About How to Win Friends & Influence People
This is The only book you need to lead you to success written by Dale Carnegie. This was special anniversary edition. One of the best book related to the key relationships of humans. Full of insight and useful tips to be successful in interactions with others and It helps me a lot. You may like How to Win Friends & Influence People.
What Dale Says about Smile
Getting people to agree about virtually anything is practically impossible. Take Neil Armstrong’s 1969 romp across the moon. There is one thing that can unite us. According to the American Institute of Cosmetic Dentistry, 99.7% of the adults believe that a smile is an important social asset. It’s a difficult statistic to refute, even if you are not in business perfecting smiles. If there is any one secret of success, it lies in the ability to get the other person’s point of view and see things from that person’s angle as well as from your own.
Main Points of the Book
-Communicate with diplomacy and tact.
– Build & capitalize on a solid network.
– Make people like you.
-Project your message widely and clearly.
-Be a more effective leader.
-Increase your ability to get things done.
-Optimize the power of digital tools.
Dale Carnegie’s commonsense approach to communicating has endured for a century, touching millions of readers. The only diploma that hangs in Warren Buffet’s office in his certificate from Dale Carnegie’s training.
Techniques in Handling People-How to Win Friends & Influence People
- Don’t criticize, condemn or complain.
- Give honest and sincere appreciation.
- Arouse in the other person an eager want.
Six ways to Make People Like You
- Become genuinely interested in other people.
- Remember that a person’s name is to that person the sweetest and most important sound in any language.
- Be a good listener. Encourage others to talk about themselves.
- Talk in terms of the other person’s interests.
- Make the other person feel important – and do it sincerely.
Win People to Your Way of Thinking
- The only way to get the best of an argument is to avoid it.
- Show respect for the other person’s opinions. Never say, “You’re wrong.”
- If you are wrong, admit it quickly and emphatically.
- Begin in a friendly way.
- Get the other person saying “yes, yes” immediately.
- Let the other person do a great deal of the talking.
- Let the other person feel that the idea is his or hers.
- Try honestly to see things from the other person’s point of view.
- Be sympathetic with the other person’s ideas and desires.
- Appeal to the nobler motives.
- Dramatize your ideas.
- Throw down a challenge.
Be a Leader: How to Change People Without Giving Offense or Arousing Resentment
- Begin with praise and honest appreciation.
- Call attention to people’s mistakes indirectly.
- Talk about your own mistakes before criticizing the other person.
- Ask questions instead of giving direct orders.
- Let the other person save face.
- Praise the slightest improvement and praise every improvement. Be “hearty in your approbation and lavish in your praise.”
- Give the other person a fine reputation to live up to.
- Use encouragement. Make the fault seem easy to correct.
- Make the other person happy about doing the thing you suggest.
That’s not all the book had to offer. Here are the other points Carnegie makes worth noting.
Random Comments by People about How to Win Friends & Influence People
By Brent-This is an incredible book. I’ve heard people mention it for years and years and thought the idea of it was so stupid. The way some people talked about it made it seem like it was a book for scoundrels or for socially awkward people. I didn’t want to be either, so I didn’t want to read it. Finally, a great friend of mine recommended it to me and I started reading it. This is a book for people. It’s not about being evil or admitting you’re nerdy; it’s about how to get along with people. Anyone who ever has problems getting along with people should read this book. I know I do, but this book has completely changed my perspective. This really comes close to a life changing book.

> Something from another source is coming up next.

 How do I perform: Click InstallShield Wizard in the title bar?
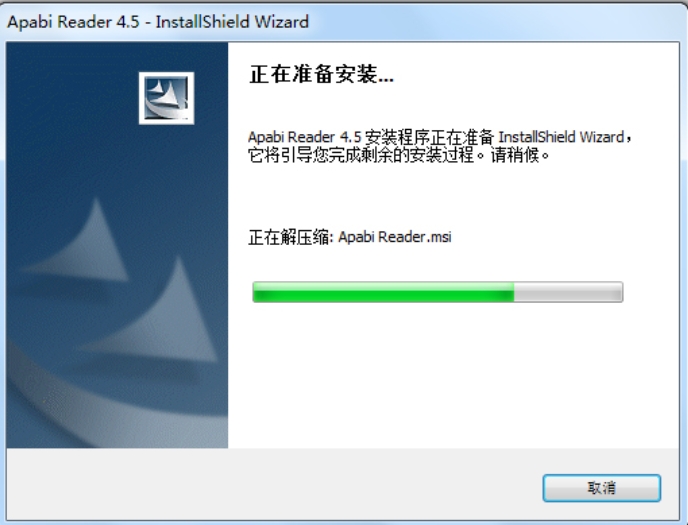pyautogui.click(x=232, y=21)
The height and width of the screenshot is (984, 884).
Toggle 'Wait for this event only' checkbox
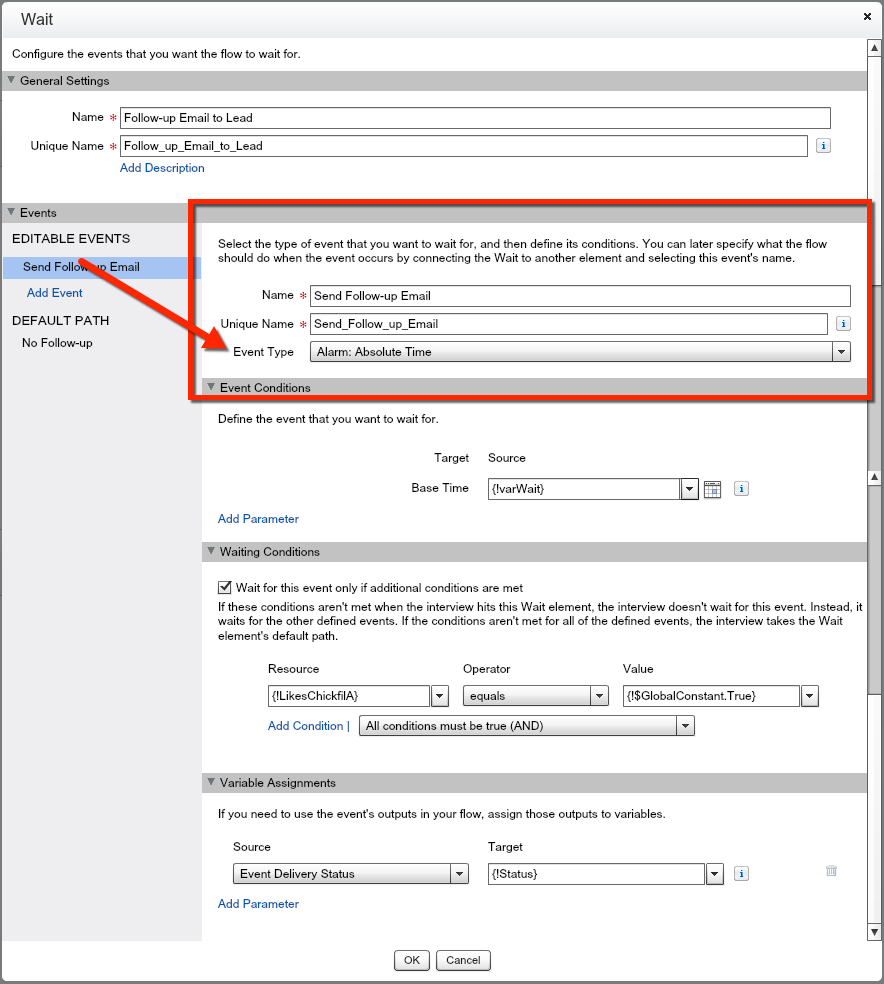point(225,588)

The main point of this book is that if you want to have friends and be successful, you should be nice not mean. It sounds so obvious and I thought I was doing it, but now I realize all the mean things that I’ve done and still do to people when I don’t get along with them. As I’ve read this book (and I’ll work hard to do this from now on) I’ve tried to think more about the other person’s perspective when I disagree with them and it helps so much. I’ve already noticed a change in the way I interact with people. This is a great book. I highly recommend it to anyone who wants to get along with other people. It’s a very humbling yet empowering book.
It’s considered corny to read books like this, but that kind of cynicism is ultimately limiting and counterproductive. My dad forced me to read this book and it was one of the main things that pushed me out of my shyness and made me an amicable person.